Data for processing
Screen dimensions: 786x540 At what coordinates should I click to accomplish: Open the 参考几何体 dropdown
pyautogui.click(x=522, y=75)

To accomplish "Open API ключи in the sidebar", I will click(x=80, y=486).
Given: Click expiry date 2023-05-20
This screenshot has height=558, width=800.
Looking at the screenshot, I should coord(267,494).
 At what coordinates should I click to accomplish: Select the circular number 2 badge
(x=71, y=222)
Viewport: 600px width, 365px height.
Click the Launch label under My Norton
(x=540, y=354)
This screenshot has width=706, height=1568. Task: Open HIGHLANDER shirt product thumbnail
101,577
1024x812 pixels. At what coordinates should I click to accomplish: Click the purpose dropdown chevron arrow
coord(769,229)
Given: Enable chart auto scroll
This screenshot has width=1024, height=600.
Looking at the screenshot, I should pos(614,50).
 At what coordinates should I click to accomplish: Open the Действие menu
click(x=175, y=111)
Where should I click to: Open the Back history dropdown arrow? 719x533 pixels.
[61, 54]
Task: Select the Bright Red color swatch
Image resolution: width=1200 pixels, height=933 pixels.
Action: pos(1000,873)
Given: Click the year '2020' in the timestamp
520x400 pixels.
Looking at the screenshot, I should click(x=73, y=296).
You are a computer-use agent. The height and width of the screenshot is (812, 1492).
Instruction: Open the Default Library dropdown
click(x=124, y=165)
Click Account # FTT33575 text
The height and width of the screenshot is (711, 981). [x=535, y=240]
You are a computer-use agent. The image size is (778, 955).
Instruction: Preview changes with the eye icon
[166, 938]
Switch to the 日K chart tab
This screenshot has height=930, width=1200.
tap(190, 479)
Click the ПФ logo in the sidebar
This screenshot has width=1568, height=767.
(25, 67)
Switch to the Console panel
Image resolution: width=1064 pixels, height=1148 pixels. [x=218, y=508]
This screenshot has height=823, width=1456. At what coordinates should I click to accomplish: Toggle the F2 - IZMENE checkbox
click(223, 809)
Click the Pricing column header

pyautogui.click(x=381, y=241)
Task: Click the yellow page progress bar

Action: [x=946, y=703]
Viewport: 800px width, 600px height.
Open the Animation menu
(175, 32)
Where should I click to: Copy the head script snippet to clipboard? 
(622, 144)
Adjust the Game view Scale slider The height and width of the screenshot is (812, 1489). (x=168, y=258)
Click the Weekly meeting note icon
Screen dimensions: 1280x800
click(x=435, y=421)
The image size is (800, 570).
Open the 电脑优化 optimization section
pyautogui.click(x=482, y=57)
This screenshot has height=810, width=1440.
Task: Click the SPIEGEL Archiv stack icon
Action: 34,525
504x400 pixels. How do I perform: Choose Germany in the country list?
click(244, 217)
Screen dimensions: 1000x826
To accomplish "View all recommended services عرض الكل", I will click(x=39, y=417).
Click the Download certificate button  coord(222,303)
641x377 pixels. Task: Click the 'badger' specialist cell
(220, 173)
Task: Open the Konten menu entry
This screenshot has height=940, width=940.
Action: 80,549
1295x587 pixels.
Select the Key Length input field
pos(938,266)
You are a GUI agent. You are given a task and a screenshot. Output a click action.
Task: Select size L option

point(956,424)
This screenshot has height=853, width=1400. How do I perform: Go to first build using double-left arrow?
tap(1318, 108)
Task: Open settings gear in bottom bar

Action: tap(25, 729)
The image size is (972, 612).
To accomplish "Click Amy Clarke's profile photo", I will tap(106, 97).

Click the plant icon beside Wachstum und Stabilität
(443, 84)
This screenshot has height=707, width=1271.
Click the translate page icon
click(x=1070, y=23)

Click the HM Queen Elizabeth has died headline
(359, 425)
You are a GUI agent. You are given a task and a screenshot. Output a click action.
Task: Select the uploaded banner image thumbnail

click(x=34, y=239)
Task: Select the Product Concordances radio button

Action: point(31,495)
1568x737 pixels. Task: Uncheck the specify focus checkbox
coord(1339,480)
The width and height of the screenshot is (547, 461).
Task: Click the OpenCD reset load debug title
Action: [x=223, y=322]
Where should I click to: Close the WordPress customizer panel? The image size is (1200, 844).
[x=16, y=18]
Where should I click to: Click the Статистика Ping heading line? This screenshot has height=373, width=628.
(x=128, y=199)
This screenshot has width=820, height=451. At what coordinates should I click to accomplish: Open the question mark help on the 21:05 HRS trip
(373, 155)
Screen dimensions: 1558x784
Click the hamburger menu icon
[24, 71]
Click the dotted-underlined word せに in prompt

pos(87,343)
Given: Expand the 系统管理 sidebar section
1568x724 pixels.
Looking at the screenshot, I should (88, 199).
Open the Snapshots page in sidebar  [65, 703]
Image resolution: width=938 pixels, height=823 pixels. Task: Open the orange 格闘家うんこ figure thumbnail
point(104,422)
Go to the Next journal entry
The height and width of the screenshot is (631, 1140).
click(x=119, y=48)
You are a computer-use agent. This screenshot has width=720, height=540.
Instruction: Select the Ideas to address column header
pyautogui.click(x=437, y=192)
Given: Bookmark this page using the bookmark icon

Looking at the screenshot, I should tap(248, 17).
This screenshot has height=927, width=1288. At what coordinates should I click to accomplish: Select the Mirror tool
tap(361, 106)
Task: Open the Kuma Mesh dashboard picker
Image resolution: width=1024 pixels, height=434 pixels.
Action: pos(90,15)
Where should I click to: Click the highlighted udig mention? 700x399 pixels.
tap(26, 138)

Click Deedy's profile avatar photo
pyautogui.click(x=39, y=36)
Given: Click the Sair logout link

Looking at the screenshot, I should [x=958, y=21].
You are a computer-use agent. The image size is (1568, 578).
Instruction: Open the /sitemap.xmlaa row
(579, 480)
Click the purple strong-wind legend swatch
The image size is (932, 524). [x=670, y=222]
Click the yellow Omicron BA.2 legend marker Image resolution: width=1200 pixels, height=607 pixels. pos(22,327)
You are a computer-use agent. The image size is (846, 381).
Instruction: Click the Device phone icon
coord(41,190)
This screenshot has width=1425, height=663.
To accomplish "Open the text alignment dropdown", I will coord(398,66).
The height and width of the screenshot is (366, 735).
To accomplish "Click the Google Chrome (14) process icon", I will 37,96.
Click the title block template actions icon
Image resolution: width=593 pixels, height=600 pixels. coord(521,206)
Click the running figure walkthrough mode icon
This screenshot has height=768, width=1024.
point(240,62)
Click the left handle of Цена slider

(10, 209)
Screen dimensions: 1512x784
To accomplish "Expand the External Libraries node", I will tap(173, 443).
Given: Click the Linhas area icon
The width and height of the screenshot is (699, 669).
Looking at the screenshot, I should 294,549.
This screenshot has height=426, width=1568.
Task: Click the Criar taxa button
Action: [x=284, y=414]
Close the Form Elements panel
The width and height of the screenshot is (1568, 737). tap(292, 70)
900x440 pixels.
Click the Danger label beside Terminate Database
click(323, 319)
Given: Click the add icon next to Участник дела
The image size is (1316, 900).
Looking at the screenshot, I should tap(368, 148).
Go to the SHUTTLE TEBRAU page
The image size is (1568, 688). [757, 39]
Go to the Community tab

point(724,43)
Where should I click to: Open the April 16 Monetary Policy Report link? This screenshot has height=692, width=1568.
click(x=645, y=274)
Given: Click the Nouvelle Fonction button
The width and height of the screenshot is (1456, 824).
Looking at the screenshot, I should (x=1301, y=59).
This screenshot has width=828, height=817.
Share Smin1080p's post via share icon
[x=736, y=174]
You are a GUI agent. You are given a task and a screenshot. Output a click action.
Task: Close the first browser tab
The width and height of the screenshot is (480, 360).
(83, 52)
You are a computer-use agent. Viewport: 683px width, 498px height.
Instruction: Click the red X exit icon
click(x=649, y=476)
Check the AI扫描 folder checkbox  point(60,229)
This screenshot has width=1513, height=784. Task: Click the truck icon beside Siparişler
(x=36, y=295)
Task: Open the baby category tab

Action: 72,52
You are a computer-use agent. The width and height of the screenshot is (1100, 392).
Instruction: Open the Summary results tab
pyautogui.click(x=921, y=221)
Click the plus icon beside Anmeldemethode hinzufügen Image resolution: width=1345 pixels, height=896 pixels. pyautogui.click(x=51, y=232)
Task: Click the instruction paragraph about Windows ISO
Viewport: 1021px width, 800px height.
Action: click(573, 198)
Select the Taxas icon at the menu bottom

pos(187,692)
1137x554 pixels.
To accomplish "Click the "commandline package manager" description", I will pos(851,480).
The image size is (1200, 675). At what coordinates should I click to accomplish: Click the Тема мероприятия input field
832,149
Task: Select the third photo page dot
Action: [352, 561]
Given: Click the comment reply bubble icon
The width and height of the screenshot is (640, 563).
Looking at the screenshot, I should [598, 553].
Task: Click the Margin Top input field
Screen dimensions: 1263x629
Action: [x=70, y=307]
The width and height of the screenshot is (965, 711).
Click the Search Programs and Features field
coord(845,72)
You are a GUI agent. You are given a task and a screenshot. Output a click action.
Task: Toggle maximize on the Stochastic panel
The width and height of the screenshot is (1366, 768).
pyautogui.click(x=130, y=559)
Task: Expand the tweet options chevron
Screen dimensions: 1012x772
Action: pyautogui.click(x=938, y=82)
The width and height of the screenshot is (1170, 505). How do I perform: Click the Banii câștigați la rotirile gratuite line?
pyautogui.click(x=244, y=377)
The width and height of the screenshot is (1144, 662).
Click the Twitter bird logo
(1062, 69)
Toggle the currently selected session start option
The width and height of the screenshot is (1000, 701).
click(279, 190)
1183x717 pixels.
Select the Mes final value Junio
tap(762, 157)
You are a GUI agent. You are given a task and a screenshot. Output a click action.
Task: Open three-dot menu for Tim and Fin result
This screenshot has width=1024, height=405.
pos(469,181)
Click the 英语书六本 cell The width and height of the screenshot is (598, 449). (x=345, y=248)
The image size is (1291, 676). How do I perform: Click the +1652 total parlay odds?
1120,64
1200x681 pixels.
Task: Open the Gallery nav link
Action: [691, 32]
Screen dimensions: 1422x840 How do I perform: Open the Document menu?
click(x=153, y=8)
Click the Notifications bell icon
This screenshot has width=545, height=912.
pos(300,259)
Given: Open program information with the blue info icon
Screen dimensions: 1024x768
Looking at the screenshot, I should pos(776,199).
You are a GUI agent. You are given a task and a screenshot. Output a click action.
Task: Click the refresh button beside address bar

Your assignment
Where the word "will" shows up in a line of the entries above, count that line; the answer is the total alone.

Response to the task
7